Co-Founder and Director at Too Good To Go, Jamie Crummie, is featured during Queen Mary celebration of the Global Entrepreneurship Week.
In November Queen Mary celebrated the Global Entrepreneurship Week. One of the featured alumni profiles was dedicated to Co-Founder and Director at Too Good To Go, Jamie Crummie (Human Rights Law LLM, 2015). Too Good To Go is a Social Impact company fighting global food waste by allowing people to rescue surplus food from cafes, restaurants, hotels, shops and supermarkets, to avoid perfectly good food being thrown away. In his profile, Jamie reflects on how the idea for Too Good To Go came about and the evolution of the company to date. Below is a short extract of the interview conducted by Queen Mary. The full interview can be accessed online.
My motivations in life have always been around having social impact and actually, it was during my time in Australia where I was working in the events industry alongside my studies that I was met first-hand with the pandemic of food waste. I was working on large scale events of 300+ people and we would throw plate after plate of perfectly good food away. At the time I was unsure whether this was something unique to the events organisation that I worked for, or something unique to Australia. This planted the initial seed for Too Good To Go and then after completing my undergraduate studies and before undertaking my masters, I worked with various human rights organisations and one of our events was catered for by a group of people who were repurposing food, much like the food I had been throwing away, and turning it into an amazing spread. This was a very eye opening moment for me as I had previously been unaware of the gravity and the scale of food waste and from that point on it was something that had always played on my mind. With one of my other co-founders the pieces sort of fell together and then after completing my masters, we launched Too Good to Go.
It was a very lean operation when we first started; we were bootstrapping and cutting costs at any opportunity but from the off we went all in, it was a full time career and we had the luxury of being able to support ourselves through very modest means. For example, my co-founder and I shared a bedroom in the early days!
A lot of the skills you develop during a master’s degree stay with you - your ability to present an argument, your research, your analytical skills - these are all things that you bring forward into your professional career. At the same time, Queen Mary gave us a lot of support in terms of funding through their QIncubator programme; they gave us seed funding to really get us going and bring what was an idea and something we were incredibly passionate about, into a reality.
Be a sponge, absorb everything and try to go to as many different talks and undertake as many different modules as possible, to really get a wide breadth of experience and knowledge to build and develop upon once you graduate. If you are trying to start your own business, just jump in, there is no point in hesitating, you’ve really got to have that growth mind-set and try to develop an idea from the bottom up.

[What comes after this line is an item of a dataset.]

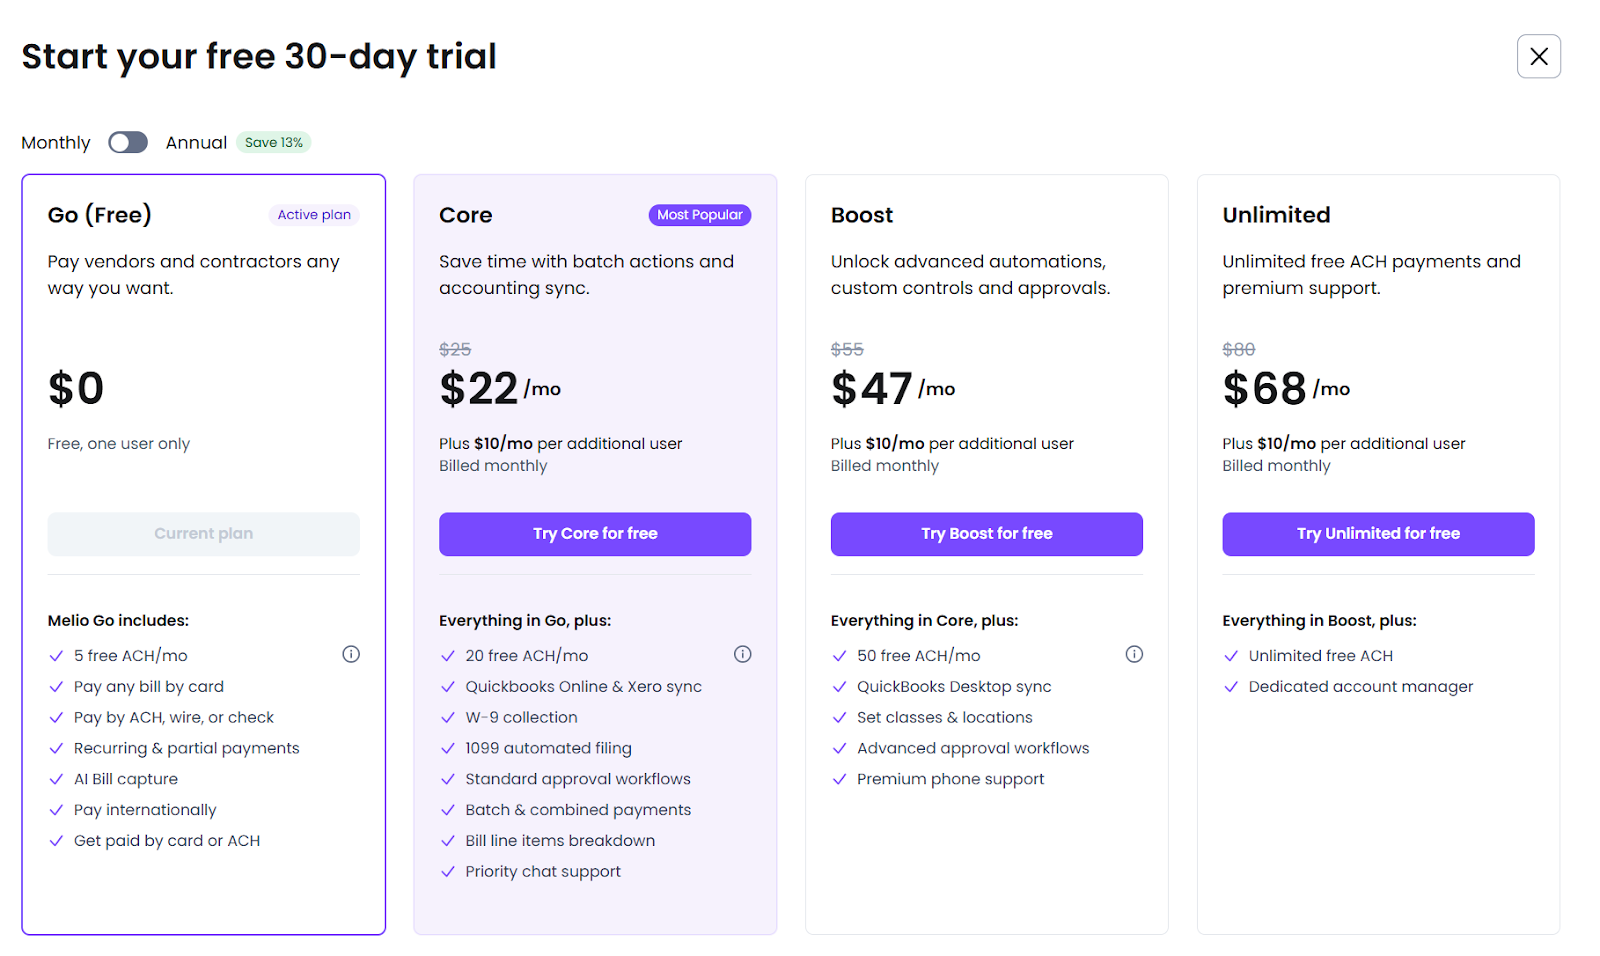This screenshot has height=956, width=1600.
Task: Select the Monthly billing label
Action: pos(56,143)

I have made some friends for life and having a good support network is incredibly important in order to keep yourself grounded and to be able to bounce ideas off of. Great memories that spring to mind would be some of the awards that we won through Queen Mary when it comes to innovation and ideas – this is something that we are incredibly proud of and it is great to see that the support we had during those early stages has been truly validated over the years. Overall, when I look at the best things I got out of Queen Mary, it was starting Too Good To Go and the level of support I received there, so whether that was through award programmes where I met the daughter of Stephen Hawking, or through funding and mentoring, there was an array of support that came through.